## [GOAL]
Print the part of the records that begins with the line containing "Follow the >>139" and ends with the line containing "click(332, 26)", reproducing each line precisely, including both of those lines.

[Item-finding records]
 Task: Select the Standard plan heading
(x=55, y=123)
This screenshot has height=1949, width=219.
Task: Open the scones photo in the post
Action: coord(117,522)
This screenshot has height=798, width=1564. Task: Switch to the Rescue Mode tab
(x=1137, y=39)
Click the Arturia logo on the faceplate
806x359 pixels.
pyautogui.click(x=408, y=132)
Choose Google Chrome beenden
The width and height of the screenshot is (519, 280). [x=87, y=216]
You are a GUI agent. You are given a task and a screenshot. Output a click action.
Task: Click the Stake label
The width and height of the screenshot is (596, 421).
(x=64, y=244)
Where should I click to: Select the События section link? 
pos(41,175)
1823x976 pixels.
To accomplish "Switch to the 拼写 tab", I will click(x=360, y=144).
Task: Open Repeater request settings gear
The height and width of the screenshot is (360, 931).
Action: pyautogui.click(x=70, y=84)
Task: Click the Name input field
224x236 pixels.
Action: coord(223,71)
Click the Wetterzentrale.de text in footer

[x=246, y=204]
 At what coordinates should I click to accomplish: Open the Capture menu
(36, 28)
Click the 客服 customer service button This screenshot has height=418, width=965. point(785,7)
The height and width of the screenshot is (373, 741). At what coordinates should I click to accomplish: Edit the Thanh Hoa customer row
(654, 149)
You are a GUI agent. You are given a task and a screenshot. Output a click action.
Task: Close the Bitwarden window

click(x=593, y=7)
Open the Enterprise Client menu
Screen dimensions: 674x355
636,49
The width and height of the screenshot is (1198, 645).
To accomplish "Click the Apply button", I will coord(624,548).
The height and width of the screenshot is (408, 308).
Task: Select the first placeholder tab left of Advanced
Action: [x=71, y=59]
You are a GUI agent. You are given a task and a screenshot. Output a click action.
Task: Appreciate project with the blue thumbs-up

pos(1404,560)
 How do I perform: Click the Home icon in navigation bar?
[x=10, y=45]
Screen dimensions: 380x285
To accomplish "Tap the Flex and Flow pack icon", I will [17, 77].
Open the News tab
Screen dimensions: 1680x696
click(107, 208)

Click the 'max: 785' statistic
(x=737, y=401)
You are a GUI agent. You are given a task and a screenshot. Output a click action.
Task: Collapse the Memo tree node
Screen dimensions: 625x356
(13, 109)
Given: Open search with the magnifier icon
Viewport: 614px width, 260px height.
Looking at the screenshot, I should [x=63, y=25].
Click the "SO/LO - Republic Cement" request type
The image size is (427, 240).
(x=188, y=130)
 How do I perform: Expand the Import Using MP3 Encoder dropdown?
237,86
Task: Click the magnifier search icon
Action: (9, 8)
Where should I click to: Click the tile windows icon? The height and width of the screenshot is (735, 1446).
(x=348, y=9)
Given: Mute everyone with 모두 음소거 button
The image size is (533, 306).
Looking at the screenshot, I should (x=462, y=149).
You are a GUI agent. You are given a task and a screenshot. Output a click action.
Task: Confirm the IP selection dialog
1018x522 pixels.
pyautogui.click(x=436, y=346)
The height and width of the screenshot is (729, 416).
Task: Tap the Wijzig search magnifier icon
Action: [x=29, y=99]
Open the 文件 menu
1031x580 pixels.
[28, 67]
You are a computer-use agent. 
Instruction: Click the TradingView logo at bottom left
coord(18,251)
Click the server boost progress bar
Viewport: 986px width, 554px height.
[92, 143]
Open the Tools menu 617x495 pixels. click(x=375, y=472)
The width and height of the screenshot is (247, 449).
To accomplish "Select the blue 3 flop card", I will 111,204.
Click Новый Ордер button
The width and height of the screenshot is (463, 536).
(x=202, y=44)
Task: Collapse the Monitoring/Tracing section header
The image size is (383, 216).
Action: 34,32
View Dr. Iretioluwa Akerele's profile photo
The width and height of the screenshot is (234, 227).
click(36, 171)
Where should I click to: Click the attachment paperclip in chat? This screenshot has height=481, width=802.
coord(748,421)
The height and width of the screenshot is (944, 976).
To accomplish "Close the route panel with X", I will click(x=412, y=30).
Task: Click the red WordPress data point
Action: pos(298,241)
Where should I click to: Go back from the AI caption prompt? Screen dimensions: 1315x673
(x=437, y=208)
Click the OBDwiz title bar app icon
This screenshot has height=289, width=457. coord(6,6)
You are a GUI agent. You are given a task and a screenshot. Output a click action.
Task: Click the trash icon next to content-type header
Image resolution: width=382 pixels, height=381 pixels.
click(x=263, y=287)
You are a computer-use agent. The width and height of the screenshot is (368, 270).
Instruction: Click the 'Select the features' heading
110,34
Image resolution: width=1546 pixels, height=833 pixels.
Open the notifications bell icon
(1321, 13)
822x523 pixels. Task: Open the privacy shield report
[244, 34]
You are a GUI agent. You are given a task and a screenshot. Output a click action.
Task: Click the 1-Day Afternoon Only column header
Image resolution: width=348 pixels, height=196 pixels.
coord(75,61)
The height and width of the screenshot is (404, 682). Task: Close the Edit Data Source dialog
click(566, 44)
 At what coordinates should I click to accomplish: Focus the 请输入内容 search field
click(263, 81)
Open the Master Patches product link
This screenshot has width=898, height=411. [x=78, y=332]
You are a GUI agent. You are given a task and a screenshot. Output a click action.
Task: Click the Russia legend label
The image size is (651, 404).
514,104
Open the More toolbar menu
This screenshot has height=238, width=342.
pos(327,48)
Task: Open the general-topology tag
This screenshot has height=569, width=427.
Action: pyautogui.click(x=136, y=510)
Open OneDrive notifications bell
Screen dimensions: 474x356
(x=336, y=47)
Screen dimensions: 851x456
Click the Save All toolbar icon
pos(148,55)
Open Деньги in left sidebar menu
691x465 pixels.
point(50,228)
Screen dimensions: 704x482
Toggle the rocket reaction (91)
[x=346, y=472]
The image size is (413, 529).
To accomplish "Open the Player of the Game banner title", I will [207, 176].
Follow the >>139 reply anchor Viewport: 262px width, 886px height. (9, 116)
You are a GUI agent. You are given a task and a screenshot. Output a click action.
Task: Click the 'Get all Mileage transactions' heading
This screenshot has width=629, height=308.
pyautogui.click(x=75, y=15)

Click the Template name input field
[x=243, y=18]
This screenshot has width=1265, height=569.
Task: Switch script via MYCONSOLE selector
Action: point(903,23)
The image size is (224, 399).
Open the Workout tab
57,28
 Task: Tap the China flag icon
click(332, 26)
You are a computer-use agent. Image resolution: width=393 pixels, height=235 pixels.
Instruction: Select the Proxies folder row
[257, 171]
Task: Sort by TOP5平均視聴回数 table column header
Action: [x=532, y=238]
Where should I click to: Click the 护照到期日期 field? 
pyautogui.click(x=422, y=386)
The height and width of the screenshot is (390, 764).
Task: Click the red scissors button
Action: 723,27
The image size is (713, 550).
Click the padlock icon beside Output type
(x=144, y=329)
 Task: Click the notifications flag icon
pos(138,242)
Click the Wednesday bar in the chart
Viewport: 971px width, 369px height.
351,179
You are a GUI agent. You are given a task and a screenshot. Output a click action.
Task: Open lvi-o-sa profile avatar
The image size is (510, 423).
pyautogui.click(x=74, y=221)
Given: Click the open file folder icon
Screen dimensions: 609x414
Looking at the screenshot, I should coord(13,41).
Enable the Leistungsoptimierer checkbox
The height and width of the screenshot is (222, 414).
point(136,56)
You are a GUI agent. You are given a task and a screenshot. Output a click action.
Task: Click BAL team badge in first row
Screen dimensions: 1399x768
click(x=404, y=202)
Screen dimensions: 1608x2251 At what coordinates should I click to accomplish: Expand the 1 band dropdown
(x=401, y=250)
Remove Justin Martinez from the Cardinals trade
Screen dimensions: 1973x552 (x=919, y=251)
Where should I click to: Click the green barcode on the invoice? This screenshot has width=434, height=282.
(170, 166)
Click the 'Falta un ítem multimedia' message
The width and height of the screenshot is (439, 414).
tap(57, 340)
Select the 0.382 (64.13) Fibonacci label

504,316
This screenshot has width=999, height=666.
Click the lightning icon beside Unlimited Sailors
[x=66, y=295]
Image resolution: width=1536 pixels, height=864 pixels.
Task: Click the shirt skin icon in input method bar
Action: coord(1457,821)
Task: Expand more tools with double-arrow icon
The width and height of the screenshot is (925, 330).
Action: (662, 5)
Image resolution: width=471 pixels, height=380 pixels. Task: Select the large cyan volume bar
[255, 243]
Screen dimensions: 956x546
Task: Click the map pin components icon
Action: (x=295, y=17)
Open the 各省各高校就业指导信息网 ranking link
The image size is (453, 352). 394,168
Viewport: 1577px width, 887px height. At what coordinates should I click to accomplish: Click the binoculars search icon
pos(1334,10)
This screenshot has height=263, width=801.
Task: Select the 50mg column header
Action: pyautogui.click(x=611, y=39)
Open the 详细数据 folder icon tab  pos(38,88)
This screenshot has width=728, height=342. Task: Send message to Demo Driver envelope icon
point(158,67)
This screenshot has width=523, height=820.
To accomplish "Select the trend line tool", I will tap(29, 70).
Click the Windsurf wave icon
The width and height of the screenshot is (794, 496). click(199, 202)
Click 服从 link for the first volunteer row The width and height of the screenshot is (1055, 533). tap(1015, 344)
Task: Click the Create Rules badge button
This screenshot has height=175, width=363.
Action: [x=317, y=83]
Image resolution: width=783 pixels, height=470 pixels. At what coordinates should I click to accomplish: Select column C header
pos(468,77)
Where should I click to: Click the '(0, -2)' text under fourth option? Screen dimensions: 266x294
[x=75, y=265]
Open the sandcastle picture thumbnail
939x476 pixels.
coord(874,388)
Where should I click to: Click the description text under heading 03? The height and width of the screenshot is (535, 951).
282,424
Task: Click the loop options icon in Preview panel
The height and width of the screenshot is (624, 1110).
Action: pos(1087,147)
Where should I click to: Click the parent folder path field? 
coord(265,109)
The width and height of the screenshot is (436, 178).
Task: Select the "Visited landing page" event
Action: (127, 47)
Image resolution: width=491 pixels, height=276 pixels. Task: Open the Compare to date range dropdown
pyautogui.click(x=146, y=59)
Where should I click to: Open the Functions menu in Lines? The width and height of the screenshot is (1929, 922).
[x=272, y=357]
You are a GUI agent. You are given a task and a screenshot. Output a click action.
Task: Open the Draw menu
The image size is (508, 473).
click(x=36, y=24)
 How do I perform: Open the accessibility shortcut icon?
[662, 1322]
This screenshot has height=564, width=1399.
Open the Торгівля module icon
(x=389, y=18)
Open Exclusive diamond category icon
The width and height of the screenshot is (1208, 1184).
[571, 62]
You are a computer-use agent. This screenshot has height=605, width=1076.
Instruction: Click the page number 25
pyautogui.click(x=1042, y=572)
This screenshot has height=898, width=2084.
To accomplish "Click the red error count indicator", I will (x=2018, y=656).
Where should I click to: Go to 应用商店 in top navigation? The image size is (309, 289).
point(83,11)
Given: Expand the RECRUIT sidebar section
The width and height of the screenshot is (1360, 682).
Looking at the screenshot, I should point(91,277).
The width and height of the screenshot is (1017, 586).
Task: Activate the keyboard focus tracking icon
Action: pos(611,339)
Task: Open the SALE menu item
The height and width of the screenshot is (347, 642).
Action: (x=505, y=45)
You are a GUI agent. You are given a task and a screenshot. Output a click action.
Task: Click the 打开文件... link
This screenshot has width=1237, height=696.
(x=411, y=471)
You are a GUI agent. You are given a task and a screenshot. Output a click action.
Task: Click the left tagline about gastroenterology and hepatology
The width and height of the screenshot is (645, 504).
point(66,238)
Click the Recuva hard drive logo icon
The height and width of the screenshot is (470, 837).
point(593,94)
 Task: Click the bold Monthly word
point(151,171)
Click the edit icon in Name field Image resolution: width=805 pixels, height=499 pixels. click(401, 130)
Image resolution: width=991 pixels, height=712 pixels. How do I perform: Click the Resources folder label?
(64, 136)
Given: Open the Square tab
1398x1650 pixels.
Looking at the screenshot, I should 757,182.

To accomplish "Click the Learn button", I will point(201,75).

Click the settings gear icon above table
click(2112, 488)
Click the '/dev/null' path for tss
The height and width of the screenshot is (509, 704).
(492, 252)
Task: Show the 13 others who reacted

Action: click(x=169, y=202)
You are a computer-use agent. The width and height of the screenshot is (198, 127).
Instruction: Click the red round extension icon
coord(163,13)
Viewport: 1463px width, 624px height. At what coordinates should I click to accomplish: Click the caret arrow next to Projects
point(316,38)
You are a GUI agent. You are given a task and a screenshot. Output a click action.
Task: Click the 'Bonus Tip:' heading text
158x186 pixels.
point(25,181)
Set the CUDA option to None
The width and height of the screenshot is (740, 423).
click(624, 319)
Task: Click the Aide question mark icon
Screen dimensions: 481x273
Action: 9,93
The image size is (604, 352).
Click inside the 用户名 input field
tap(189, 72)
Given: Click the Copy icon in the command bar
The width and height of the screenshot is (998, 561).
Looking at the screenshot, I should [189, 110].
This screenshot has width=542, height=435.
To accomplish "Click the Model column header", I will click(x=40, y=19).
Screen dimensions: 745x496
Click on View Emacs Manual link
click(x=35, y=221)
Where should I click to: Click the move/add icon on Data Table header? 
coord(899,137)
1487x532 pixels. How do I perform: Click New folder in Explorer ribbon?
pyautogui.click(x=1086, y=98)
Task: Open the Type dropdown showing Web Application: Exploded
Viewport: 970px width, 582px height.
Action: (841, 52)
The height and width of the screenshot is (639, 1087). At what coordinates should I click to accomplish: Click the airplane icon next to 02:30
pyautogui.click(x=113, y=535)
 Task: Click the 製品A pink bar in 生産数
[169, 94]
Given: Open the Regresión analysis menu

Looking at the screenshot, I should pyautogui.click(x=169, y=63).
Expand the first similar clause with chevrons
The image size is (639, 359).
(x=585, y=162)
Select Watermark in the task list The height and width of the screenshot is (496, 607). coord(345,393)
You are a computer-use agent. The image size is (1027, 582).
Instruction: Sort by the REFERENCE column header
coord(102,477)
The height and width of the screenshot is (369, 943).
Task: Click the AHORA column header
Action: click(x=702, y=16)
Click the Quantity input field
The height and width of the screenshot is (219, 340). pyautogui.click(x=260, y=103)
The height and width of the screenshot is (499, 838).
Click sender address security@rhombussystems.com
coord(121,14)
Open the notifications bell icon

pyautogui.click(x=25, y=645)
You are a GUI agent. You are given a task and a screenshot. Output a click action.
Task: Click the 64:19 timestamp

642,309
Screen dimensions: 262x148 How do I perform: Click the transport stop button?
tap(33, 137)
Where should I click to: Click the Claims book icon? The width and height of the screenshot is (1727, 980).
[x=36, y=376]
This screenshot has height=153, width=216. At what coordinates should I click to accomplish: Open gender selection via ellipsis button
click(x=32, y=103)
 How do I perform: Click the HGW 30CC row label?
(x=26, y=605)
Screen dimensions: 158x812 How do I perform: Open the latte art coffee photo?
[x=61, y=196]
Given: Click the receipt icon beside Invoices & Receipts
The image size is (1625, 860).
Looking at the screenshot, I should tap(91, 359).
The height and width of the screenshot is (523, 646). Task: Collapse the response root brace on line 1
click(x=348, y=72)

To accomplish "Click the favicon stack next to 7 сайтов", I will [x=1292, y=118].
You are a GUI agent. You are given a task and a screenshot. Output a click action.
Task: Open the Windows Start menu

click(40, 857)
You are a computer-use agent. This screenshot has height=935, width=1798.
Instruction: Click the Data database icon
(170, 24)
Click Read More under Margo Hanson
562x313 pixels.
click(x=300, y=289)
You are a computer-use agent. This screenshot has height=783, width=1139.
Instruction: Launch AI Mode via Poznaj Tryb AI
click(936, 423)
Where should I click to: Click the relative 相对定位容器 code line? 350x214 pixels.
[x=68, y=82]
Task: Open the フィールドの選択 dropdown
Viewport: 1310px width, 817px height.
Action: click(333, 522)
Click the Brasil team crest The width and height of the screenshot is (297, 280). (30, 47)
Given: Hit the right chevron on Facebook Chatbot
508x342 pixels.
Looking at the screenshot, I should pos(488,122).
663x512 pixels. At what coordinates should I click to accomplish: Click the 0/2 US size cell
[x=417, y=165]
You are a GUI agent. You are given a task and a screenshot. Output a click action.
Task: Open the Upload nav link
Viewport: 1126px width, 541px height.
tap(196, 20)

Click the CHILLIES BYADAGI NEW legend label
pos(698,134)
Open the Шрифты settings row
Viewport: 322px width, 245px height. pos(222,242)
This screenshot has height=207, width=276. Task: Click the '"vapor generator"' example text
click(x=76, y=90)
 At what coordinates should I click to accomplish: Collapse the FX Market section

## [CORRECT OUTPUT]
Follow the >>139 reply anchor Viewport: 262px width, 886px height. (9, 116)
You are a GUI agent. You are given a task and a screenshot. Output a click action.
Task: Click the 'Get all Mileage transactions' heading
This screenshot has width=629, height=308.
pyautogui.click(x=75, y=15)

Click the Template name input field
[x=243, y=18]
This screenshot has width=1265, height=569.
Task: Switch script via MYCONSOLE selector
Action: point(903,23)
The image size is (224, 399).
Open the Workout tab
57,28
 Task: Tap the China flag icon
click(332, 26)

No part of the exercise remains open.